Éducation nationale : le 19 c’est le 19
Ce lundi 19 janvier 2026 s’annonce comme décisif dans le bras de fer opposant le ministère de l’Éducation nationale à SOS Éducation. Cette plateforme, devenue le principal catalyseur de la colère enseignante, s’impose désormais comme une force contestataire à contre-courant des syndicats traditionnels. À l’issue de son assemblée générale tenue samedi, le mouvement a annoncé la reconduction de la grève, réaffirmant sa défiance face aux autorités. En réponse, le gouvernement a haussé le ton, agitant la menace de contrôles de présence au poste dès ce lundi.
Dans ce nouveau round, la ministre d’État, ministre de l’Éducation nationale, engage directement sa crédibilité. Après les accusations portant sur des tentatives visant à entraver la tenue de l’assemblée générale de SOS Éducation à Martine Oulabou, un communiqué daté du 16 janvier et largement relayé sur les réseaux sociaux a confirmé le déploiement imminent des inspecteurs dans les établissements scolaires. Cette démonstration d’autorité visait clairement à dissuader toute poursuite du mouvement. Mais loin de reculer, SOS Éducation a choisi le durcissement, transformant cette journée du 19 janvier en véritable épreuve de force politique et sociale.
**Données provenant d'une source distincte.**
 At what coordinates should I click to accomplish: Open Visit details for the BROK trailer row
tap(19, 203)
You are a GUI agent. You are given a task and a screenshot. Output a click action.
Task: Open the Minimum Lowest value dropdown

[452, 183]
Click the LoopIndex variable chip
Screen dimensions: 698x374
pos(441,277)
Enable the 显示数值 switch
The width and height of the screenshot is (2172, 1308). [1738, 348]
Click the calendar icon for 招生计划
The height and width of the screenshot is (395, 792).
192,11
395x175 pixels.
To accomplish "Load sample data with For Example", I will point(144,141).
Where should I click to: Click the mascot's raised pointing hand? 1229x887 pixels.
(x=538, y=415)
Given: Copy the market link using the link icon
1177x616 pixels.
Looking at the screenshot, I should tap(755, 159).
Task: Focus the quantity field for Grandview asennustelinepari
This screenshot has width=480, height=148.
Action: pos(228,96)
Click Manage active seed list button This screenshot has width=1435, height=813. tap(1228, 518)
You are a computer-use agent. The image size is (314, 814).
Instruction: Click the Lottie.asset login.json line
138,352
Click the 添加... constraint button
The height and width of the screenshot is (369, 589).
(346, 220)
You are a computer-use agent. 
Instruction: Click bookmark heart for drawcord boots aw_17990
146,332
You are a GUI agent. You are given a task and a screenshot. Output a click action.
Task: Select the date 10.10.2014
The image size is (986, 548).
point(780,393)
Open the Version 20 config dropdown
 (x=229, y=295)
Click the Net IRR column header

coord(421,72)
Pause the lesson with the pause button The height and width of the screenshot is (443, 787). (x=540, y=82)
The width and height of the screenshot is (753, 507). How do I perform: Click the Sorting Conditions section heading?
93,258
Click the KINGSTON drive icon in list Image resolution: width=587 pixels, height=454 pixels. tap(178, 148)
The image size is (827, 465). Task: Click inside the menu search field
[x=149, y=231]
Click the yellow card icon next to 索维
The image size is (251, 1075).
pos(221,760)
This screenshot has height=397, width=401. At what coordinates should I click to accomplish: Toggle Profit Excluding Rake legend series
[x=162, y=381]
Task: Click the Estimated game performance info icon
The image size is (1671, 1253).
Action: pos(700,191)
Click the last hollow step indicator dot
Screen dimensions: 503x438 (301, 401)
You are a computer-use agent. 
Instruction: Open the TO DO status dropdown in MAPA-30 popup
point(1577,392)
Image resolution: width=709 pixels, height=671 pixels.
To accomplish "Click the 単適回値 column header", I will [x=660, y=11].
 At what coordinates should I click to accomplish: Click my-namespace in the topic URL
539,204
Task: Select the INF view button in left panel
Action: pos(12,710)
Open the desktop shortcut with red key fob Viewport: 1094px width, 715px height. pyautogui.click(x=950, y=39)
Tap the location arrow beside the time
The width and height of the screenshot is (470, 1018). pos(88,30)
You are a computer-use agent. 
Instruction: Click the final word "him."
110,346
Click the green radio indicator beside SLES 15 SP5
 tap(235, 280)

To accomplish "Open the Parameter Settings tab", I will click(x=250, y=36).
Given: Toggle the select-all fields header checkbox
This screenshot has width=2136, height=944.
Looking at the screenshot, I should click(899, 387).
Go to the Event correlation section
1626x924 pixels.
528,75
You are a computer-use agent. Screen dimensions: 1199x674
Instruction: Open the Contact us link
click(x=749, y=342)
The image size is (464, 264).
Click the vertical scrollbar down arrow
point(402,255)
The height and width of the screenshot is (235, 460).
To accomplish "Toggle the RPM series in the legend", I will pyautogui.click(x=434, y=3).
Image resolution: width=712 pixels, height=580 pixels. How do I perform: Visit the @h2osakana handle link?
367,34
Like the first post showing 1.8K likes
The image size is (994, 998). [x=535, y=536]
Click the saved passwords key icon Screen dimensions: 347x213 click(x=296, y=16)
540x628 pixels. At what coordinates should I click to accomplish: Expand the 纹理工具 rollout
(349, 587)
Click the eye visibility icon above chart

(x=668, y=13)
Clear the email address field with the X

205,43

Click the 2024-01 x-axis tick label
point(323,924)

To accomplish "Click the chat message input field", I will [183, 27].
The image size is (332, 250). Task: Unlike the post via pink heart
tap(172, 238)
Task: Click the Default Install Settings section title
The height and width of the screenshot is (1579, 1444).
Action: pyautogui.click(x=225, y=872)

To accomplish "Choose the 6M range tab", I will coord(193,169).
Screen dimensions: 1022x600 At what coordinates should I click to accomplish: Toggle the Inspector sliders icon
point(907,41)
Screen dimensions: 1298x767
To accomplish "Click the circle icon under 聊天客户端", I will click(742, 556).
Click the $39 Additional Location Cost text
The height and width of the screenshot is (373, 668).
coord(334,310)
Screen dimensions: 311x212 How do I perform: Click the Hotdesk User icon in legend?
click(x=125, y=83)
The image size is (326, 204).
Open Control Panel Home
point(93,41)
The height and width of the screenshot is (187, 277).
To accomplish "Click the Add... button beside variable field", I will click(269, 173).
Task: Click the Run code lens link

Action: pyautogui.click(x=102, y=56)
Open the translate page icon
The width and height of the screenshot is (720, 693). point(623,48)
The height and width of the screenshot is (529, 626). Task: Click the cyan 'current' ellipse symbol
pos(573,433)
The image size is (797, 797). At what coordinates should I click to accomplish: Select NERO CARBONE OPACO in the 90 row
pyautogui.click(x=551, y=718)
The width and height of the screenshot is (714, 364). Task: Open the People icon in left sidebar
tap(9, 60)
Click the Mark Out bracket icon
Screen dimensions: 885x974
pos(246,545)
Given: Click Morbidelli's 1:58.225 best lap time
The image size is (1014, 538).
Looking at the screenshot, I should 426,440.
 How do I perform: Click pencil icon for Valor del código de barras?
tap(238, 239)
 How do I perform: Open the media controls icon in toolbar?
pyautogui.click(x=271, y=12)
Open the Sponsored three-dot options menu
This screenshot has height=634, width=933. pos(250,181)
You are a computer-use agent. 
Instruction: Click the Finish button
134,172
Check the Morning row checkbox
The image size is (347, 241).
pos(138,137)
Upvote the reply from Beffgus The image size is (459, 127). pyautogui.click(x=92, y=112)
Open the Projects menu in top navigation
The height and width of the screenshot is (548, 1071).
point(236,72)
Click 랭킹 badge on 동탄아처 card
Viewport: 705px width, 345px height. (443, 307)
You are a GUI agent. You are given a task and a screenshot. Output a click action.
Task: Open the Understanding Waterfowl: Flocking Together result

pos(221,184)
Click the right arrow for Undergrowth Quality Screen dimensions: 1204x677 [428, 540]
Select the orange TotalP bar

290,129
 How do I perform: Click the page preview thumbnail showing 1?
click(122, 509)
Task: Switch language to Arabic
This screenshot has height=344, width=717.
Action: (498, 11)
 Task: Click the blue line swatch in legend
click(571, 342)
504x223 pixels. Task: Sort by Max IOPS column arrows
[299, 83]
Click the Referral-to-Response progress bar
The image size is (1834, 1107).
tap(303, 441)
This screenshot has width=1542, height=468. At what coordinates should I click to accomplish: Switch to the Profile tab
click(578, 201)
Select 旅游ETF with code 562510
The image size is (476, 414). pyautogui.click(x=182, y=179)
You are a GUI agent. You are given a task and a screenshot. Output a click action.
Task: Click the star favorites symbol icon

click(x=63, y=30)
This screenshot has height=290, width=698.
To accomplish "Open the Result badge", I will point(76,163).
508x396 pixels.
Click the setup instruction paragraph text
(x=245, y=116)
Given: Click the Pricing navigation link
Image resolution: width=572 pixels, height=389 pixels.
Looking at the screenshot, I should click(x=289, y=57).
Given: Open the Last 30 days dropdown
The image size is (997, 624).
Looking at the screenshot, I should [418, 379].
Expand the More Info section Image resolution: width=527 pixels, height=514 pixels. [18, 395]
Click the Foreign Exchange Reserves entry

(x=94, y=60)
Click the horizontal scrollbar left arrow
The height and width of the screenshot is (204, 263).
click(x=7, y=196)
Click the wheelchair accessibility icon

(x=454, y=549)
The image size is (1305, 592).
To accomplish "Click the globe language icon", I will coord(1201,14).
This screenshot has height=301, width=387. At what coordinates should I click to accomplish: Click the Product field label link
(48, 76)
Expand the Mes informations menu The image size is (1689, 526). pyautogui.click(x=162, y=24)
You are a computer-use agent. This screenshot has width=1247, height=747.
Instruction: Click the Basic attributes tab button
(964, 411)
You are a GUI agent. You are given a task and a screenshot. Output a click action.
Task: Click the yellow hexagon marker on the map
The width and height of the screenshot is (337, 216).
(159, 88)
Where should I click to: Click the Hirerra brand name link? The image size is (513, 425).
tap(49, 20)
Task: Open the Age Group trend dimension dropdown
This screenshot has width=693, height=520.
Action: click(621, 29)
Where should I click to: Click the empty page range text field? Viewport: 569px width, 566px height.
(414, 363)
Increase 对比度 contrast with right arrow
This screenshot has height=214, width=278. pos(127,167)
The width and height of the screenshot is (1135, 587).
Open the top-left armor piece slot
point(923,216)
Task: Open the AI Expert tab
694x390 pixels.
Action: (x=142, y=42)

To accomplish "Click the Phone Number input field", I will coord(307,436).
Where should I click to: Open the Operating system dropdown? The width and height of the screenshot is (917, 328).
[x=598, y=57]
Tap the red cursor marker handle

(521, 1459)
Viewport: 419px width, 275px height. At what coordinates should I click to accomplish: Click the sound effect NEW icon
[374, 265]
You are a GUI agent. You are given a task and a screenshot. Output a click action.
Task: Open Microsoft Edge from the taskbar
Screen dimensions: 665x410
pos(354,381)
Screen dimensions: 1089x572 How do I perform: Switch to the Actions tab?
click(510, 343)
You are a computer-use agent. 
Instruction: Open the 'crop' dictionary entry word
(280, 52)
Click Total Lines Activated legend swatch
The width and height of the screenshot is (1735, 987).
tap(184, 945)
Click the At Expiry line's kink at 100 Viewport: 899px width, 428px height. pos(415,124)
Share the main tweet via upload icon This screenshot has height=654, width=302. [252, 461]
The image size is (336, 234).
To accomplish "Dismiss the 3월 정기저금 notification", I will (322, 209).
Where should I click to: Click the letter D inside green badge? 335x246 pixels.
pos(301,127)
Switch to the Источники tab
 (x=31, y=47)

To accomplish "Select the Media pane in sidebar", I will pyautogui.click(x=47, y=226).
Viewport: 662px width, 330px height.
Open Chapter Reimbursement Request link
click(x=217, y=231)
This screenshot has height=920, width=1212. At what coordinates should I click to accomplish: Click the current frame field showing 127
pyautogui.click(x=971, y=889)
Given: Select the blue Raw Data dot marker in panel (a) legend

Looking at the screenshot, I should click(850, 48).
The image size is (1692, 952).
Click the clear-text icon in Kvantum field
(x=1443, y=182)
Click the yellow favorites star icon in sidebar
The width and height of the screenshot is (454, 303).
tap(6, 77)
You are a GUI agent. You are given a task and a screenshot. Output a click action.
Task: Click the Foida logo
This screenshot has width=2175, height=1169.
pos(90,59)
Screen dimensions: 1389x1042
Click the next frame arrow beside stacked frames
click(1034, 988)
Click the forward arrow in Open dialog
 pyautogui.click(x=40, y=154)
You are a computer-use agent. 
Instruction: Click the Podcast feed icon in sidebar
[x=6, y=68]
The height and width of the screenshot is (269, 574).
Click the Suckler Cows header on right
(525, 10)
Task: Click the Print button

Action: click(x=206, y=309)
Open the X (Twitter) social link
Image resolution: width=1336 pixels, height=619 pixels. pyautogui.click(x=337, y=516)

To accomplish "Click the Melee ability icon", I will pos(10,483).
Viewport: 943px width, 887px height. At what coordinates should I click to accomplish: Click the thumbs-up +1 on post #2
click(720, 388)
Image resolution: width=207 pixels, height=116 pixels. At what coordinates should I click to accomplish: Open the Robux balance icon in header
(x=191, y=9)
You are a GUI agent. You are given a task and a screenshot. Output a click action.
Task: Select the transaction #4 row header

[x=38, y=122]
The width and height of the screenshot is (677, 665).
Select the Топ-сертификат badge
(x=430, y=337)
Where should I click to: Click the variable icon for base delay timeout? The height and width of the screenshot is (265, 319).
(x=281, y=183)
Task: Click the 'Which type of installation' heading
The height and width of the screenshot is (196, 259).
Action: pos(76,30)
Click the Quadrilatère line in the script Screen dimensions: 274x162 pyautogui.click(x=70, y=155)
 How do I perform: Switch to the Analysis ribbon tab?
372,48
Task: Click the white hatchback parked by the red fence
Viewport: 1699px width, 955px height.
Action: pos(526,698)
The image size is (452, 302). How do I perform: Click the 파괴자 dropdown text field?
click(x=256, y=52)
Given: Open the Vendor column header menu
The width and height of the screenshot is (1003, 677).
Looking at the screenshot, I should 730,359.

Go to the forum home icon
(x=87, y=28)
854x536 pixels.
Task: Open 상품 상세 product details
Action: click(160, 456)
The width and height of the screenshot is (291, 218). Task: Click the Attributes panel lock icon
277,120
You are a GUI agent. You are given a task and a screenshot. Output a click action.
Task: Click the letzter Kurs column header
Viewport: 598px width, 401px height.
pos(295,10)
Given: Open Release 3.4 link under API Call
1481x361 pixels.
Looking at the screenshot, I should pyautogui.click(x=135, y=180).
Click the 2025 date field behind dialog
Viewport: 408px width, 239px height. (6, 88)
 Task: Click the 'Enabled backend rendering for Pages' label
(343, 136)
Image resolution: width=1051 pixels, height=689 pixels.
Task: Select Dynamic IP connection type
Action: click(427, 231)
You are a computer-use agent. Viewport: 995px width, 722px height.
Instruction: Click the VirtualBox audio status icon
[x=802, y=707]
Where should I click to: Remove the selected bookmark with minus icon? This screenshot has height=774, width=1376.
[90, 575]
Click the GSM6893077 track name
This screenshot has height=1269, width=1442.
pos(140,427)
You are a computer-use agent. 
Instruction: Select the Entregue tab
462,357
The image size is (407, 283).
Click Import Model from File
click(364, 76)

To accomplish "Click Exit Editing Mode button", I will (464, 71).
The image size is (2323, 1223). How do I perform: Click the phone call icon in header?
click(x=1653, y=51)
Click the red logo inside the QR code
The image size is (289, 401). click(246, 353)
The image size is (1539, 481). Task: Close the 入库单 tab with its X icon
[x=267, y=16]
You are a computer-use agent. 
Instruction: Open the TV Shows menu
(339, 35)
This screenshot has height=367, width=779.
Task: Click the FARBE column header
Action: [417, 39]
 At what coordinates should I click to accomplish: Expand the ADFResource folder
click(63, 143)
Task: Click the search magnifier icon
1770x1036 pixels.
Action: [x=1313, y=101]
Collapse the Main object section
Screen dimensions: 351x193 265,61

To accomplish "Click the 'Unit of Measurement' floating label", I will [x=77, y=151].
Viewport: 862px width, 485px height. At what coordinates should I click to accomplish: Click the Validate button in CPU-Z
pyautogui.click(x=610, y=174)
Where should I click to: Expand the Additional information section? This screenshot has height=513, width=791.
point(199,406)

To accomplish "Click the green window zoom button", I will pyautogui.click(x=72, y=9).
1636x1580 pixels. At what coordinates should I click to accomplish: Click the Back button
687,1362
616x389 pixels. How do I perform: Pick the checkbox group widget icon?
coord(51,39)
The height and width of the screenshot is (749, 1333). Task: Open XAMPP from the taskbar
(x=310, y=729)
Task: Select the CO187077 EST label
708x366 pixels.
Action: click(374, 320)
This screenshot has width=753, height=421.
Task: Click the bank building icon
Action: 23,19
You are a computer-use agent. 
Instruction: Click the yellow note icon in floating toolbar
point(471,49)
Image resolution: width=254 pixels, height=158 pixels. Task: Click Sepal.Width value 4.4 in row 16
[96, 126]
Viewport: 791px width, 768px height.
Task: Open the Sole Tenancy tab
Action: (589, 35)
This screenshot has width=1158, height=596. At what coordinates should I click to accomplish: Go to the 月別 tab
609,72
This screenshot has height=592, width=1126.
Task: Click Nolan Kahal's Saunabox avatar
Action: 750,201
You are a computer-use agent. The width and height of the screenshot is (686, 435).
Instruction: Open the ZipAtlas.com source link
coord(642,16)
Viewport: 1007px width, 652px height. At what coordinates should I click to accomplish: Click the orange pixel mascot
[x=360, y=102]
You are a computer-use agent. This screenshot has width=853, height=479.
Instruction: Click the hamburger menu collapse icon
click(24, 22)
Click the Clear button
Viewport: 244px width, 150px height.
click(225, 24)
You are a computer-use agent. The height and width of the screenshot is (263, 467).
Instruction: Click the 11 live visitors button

Un corps enseignant divisé
Sur le terrain, le corps enseignant apparaît profondément fragmenté. D’un côté, une frange modérée a poursuivi les discussions tout au long du week-end avec le gouvernement, dans le cadre du comité de suivi mis en place après les précédents échanges. Ces négociations ont permis quelques avancées, notamment sur certaines situations administratives longtemps en souffrance. De l’autre, une frange plus radicale estime ces progrès insuffisants. Elle réclame une régularisation plus large des dossiers et, surtout, exprime une profonde méfiance quant à la volonté réelle des autorités de traduire leurs engagements en actes concrets.
S’appuyant sur les résultats obtenus avec les interlocuteurs modérés, le Secrétariat général du ministère de l’Éducation nationale a publié, dimanche, un communiqué réitérant l’obligation de reprise des cours ce lundi 19 janvier. Les parents d’élèves y sont expressément invités à envoyer leurs enfants à l’école. Entre fermeté et contestation persistante, cette journée s’annonce comme un test grandeur nature. Elle dira si l’autorité de l’État peut s’imposer ou si SOS Éducation parvient à transformer la mobilisation en rapport de force durable et crédible.